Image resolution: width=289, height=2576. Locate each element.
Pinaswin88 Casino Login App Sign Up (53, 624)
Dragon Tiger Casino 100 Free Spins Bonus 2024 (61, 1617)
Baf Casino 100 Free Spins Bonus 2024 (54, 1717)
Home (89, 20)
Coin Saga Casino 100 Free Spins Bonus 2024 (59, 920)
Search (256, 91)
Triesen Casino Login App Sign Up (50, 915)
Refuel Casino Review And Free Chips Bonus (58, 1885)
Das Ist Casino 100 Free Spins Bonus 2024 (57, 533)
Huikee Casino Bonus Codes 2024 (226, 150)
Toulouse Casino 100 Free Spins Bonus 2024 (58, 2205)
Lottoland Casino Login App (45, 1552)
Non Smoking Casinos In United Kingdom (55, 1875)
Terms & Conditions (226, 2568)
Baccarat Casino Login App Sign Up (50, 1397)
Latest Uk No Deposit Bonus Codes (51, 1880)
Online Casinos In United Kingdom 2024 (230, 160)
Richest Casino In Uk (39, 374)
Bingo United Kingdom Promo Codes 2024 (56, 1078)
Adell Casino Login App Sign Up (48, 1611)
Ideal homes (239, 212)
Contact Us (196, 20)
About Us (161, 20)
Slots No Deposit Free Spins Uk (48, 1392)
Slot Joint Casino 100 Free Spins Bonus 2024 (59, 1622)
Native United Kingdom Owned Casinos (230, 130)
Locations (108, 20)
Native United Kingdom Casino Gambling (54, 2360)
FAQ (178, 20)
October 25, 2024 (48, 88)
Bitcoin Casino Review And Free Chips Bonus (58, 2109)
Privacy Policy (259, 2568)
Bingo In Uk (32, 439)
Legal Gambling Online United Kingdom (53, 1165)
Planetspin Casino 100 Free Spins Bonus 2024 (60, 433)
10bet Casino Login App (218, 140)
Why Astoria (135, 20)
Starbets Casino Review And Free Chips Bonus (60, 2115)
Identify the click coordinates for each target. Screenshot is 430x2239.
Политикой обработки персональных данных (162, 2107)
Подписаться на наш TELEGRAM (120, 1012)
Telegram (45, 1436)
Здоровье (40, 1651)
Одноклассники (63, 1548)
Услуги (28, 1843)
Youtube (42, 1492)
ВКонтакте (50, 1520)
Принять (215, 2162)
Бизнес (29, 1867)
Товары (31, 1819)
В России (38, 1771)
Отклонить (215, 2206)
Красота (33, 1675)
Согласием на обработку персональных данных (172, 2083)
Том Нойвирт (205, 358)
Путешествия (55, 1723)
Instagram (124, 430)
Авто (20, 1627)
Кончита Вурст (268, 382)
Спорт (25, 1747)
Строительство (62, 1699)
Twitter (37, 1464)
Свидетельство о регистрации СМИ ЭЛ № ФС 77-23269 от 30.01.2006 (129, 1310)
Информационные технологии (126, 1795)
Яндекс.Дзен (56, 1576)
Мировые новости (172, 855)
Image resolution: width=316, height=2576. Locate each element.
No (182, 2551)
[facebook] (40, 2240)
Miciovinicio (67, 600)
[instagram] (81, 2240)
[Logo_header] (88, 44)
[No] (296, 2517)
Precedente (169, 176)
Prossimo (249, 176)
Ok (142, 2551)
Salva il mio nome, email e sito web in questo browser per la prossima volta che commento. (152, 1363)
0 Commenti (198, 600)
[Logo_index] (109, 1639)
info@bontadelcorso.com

--------------------------------

What you need to do. The material is to be output in full, exactly as it stands.

Task response.
Image resolution: width=289, height=2576. Locate each element.
Pinaswin88 Casino Login App Sign Up (53, 624)
Dragon Tiger Casino 100 Free Spins Bonus 2024 (61, 1617)
Baf Casino 100 Free Spins Bonus 2024 (54, 1717)
Home (89, 20)
Coin Saga Casino 100 Free Spins Bonus 2024 (59, 920)
Search (256, 91)
Triesen Casino Login App Sign Up (50, 915)
Refuel Casino Review And Free Chips Bonus (58, 1885)
Das Ist Casino 100 Free Spins Bonus 2024 (57, 533)
Huikee Casino Bonus Codes 2024 (226, 150)
Toulouse Casino 100 Free Spins Bonus 2024 (58, 2205)
Lottoland Casino Login App (45, 1552)
Non Smoking Casinos In United Kingdom (55, 1875)
Terms & Conditions (226, 2568)
Baccarat Casino Login App Sign Up (50, 1397)
Latest Uk No Deposit Bonus Codes (51, 1880)
Online Casinos In United Kingdom 2024 (230, 160)
Richest Casino In Uk (39, 374)
Bingo United Kingdom Promo Codes 2024 (56, 1078)
Adell Casino Login App Sign Up (48, 1611)
Ideal homes (239, 212)
Contact Us (196, 20)
About Us (161, 20)
Slots No Deposit Free Spins Uk (48, 1392)
Slot Joint Casino 100 Free Spins Bonus 2024 (59, 1622)
Native United Kingdom Owned Casinos (230, 130)
Locations (108, 20)
Native United Kingdom Casino Gambling (54, 2360)
FAQ (178, 20)
October 25, 2024 (48, 88)
Bitcoin Casino Review And Free Chips Bonus (58, 2109)
Privacy Policy (259, 2568)
Bingo In Uk (32, 439)
Legal Gambling Online United Kingdom (53, 1165)
Planetspin Casino 100 Free Spins Bonus 2024 (60, 433)
10bet Casino Login App (218, 140)
Why Astoria (135, 20)
Starbets Casino Review And Free Chips Bonus (60, 2115)
Identify the click coordinates for each target. Screenshot is 430x2239.
Политикой обработки персональных данных (162, 2107)
Подписаться на наш TELEGRAM (120, 1012)
Telegram (45, 1436)
Здоровье (40, 1651)
Одноклассники (63, 1548)
Услуги (28, 1843)
Youtube (42, 1492)
ВКонтакте (50, 1520)
Принять (215, 2162)
Бизнес (29, 1867)
Товары (31, 1819)
В России (38, 1771)
Отклонить (215, 2206)
Красота (33, 1675)
Согласием на обработку персональных данных (172, 2083)
Том Нойвирт (205, 358)
Путешествия (55, 1723)
Instagram (124, 430)
Авто (20, 1627)
Кончита Вурст (268, 382)
Спорт (25, 1747)
Строительство (62, 1699)
Twitter (37, 1464)
Свидетельство о регистрации СМИ ЭЛ № ФС 77-23269 от 30.01.2006 (129, 1310)
Информационные технологии (126, 1795)
Яндекс.Дзен (56, 1576)
Мировые новости (172, 855)
Image resolution: width=316, height=2576. Locate each element.
No (182, 2551)
[facebook] (40, 2240)
Miciovinicio (67, 600)
[instagram] (81, 2240)
[Logo_header] (88, 44)
[No] (296, 2517)
Precedente (169, 176)
Prossimo (249, 176)
Ok (142, 2551)
Salva il mio nome, email e sito web in questo browser per la prossima volta che commento. (152, 1363)
0 Commenti (198, 600)
[Logo_index] (109, 1639)
info@bontadelcorso.com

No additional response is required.